Wenn Sie im Pizzageschäft Teig herstellen möchten, hilft es, einen Haken zu haben. Für die Familie Oakland Hills, die das Franchise Red Boy Pizza besitzt, beginnt es mit der Sauerteigkruste.

Der Mutterteig wurde 1942 in Italien begonnen, sagt Farid Radwan, ein in Ägypten geborener Gastronom namens Fred. Er kam Mitte der 1970er Jahre in dieses Land und verliebte sich in seine italienische Frau Antoinette, als sie nach Cal State Hayward gingen. Sie heirateten, bekamen Kinder und kauften 1996 die Bäckerei Bordenave in San Rafael.

Die Bäckerei hatte den berühmten Mutterteig und eine Reihe von Kunden, darunter Red Boy Pizza. Als die Gründer, Peter und Kitty Forstner, beschlossen, in den Ruhestand zu gehen, verkauften sie das Geschäft an die Radwans, die dachten, es wäre eine gute Investition für ihre drei Jungen. Sie verlegten den Hauptsitz nach Oakland und eröffneten zwei weitere Restaurants – eines in der 4100 Redwood Road und das andere im 1500 Leimert Blvd. in einem Gebäude, das lange leer stand.



Was für eine Feuertaufe. Als sich in Leimert die Türen öffneten, mussten alle in der Familie mitmachen, sogar der 9-jährige Daniel.

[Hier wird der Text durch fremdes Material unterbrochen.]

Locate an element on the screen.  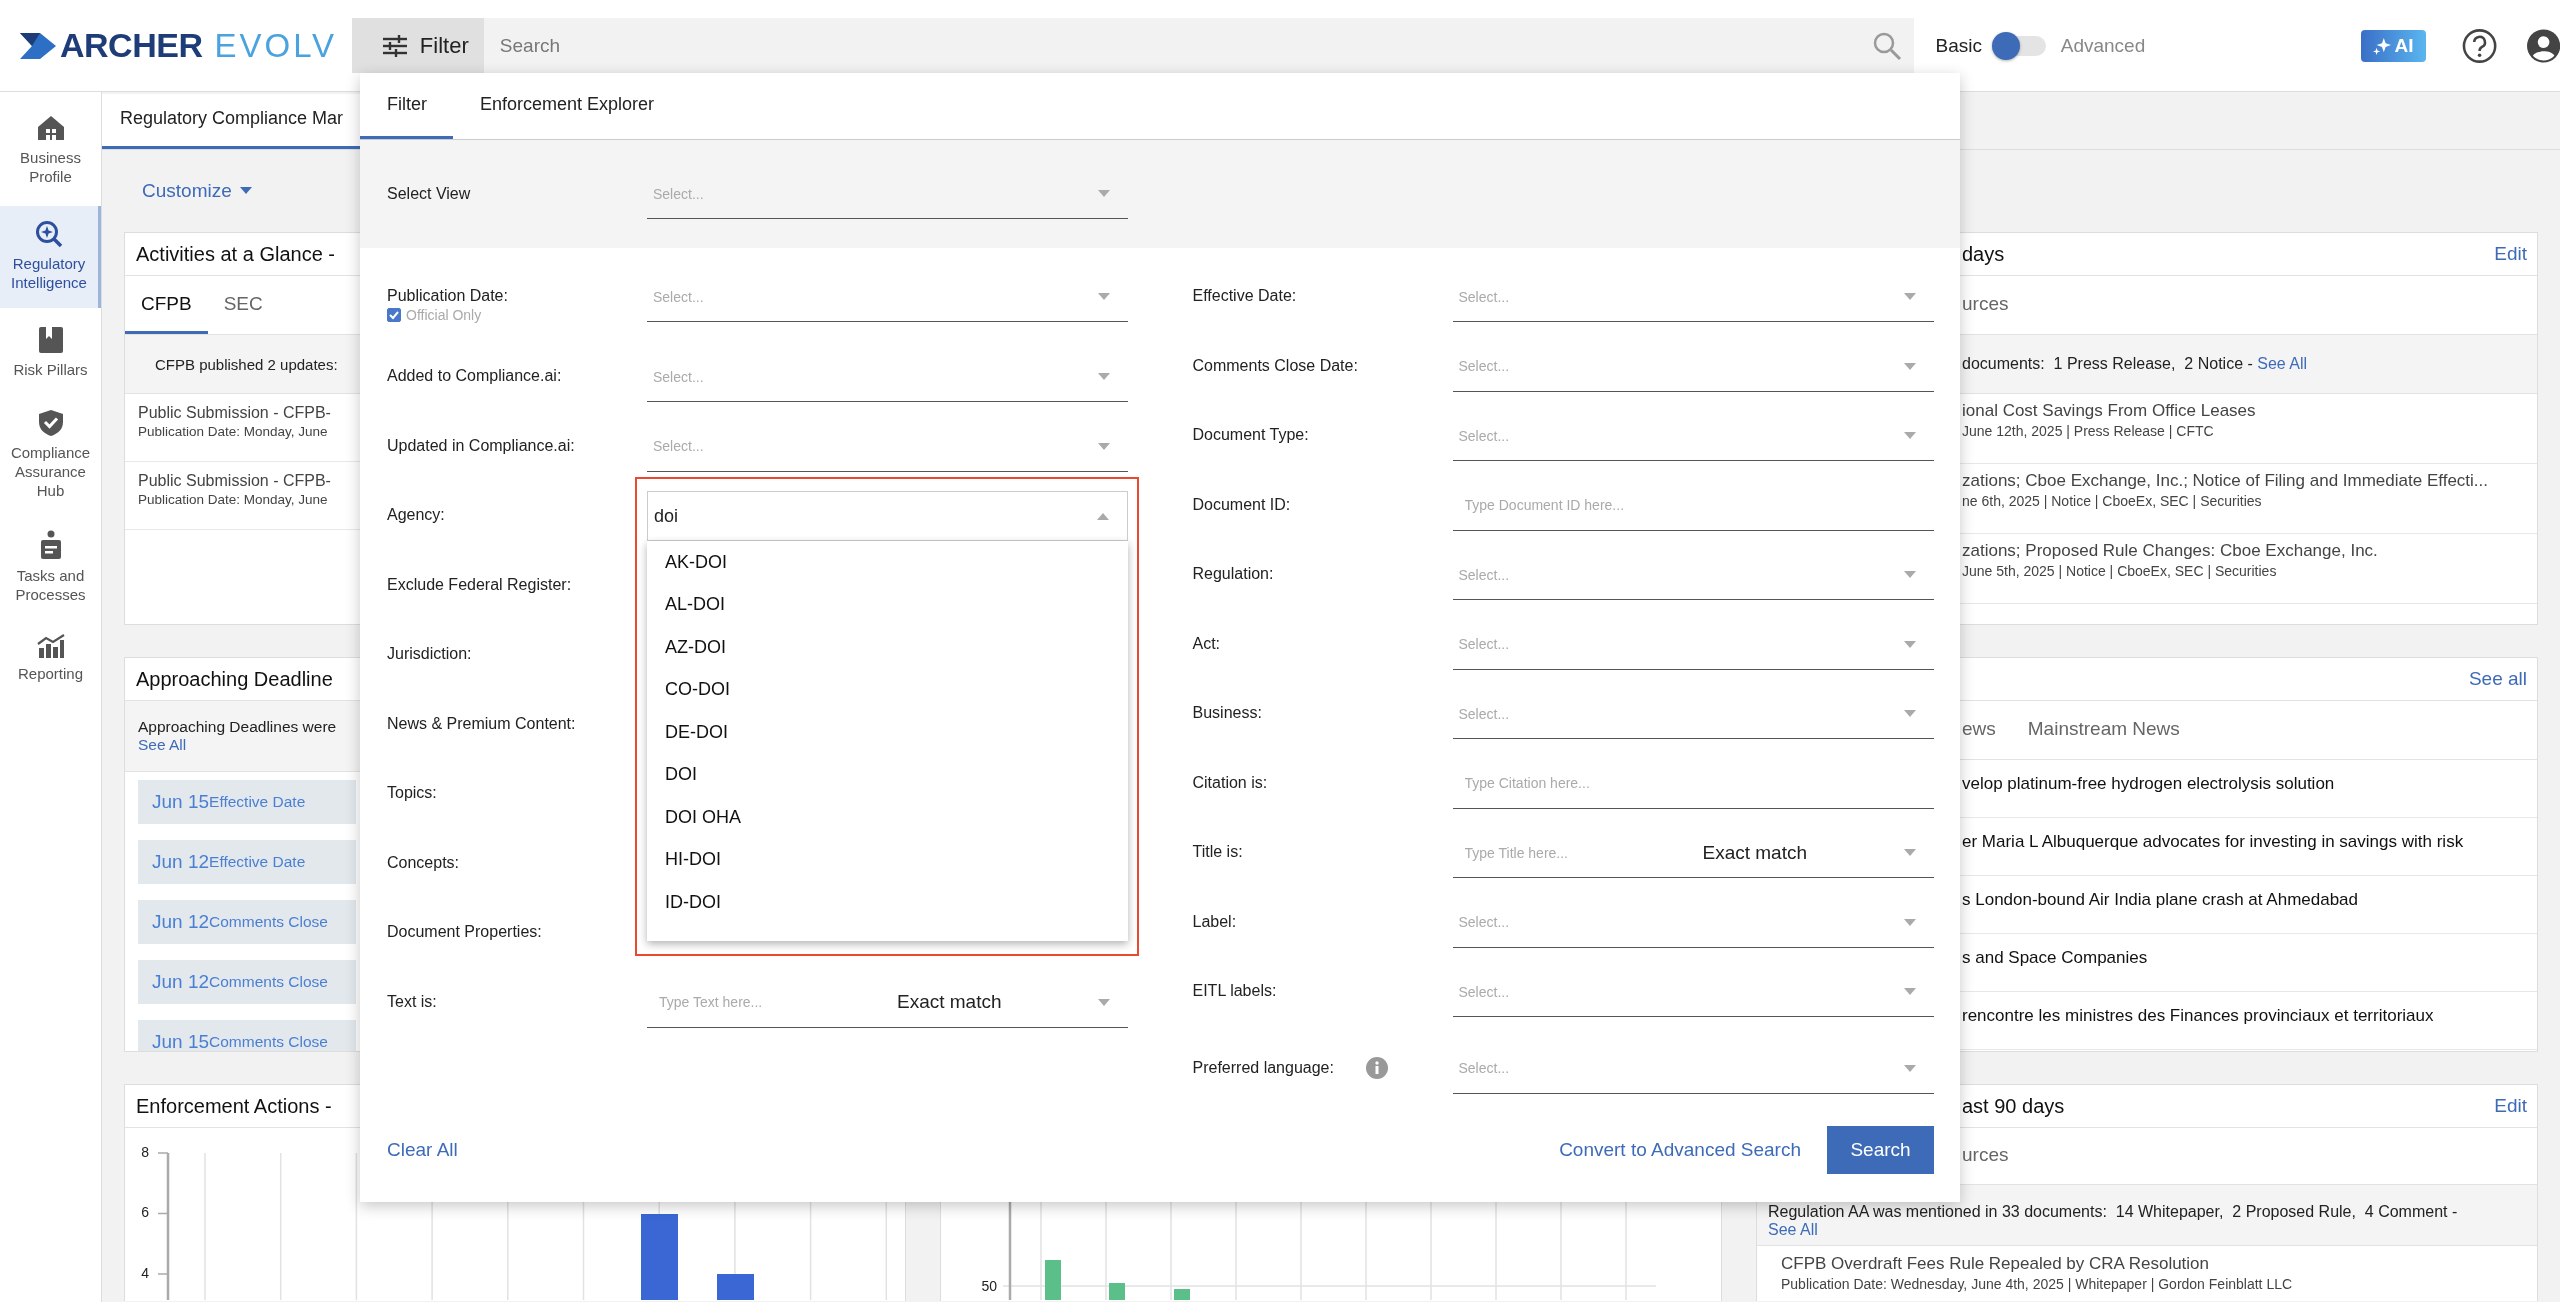
mode-toggle is located at coordinates (2018, 46).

In der ersten Woche habe er Bestellungen entgegengenommen und Karten gezogen, sagt Antoinette. Ich fragte die Kunden, ob er die richtige Veränderung vornahm, und sie sagten, er mache einen guten Job. Antoinette, die in Italien mit dem Familiennamen Ricucci geboren wurde, schwirrte derweil geschäftig von Tisch zu Tisch, begrüßte die Kunden und sorgte dafür, dass ihre Jungs (einschließlich Ehemann Fred) im Einsatz waren.

Und die Pizza? Es bestand kein Zweifel, dass es ein großer Hit werden würde. Immerhin war es von Antoinettes Vater getestet worden, einem stolzen Delikatessenbesitzer aus Italien, der ohne ein Wort Englisch in dieses Land kam.

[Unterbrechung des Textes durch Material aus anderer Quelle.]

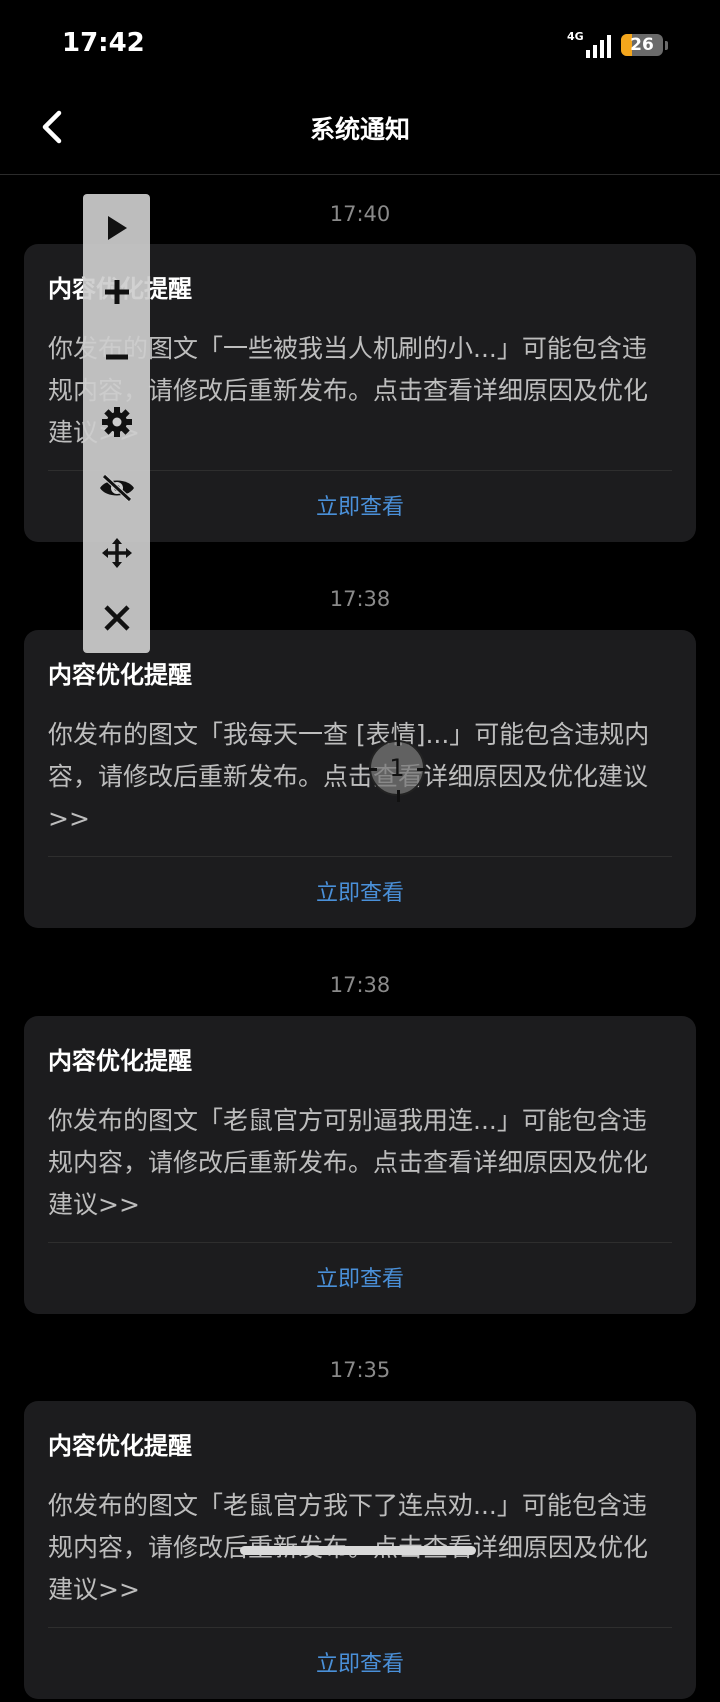  I want to click on status-bar: 17:42 4G 26, so click(360, 45).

Ich sage dir, ob das eine gute Pizza ist, sagte er zu seiner Tochter, bevor sie aufmachten. Giuseppe nahm einen Bissen und rief Pizza Rica aus! was übersetzt bedeutet, dass die Pizza sehr reichhaltig ist. Er dachte, es sei die beste Pizza, die er je gegessen habe, sagt Antoinette, die ihren Vater ehrte, indem sie Pizza Giuseppe auf die Speisekarte setzte. Es hat geröstete rote Paprika, karamellisierte Zwiebeln, Ricotta und frisches Basilikum und bleibt ein Bestseller und eine Hommage an den inzwischen verstorbenen Mann. Er habe es geliebt, im Restaurant zu sitzen und mit den Kunden zu plaudern, sagt Antoinette. Alle in der Nachbarschaft liebten ihn. Heute ist das Geschäft mit acht Franchise-Restaurants in den Bezirken Marin, Sonoma und Alameda ein Trainingsgelände für die Jungs. Joseph, 24, ist der Präsident des Unternehmens und leitet den Laden in der Redwood Road. James, 23, ist Chief Operations Manager und leitet den Standort Leimert. Der junge Daniel, jetzt 12, hilft immer noch nach der Schule, während Mama bei der Buchhaltung hilft. Sie arbeiten zusammen, um Oakland-Schulen und Sportmannschaften mit Spenden und Spendenaktionen in ihren Restaurants zu fördern.

Währenddessen leitet Papa die Bäckerei in San Rafael und wacht über den Mutterteig. Man könnte sagen, dass für dieses familiengeführte Pizzaunternehmen der Mutterteig das Franchise ist.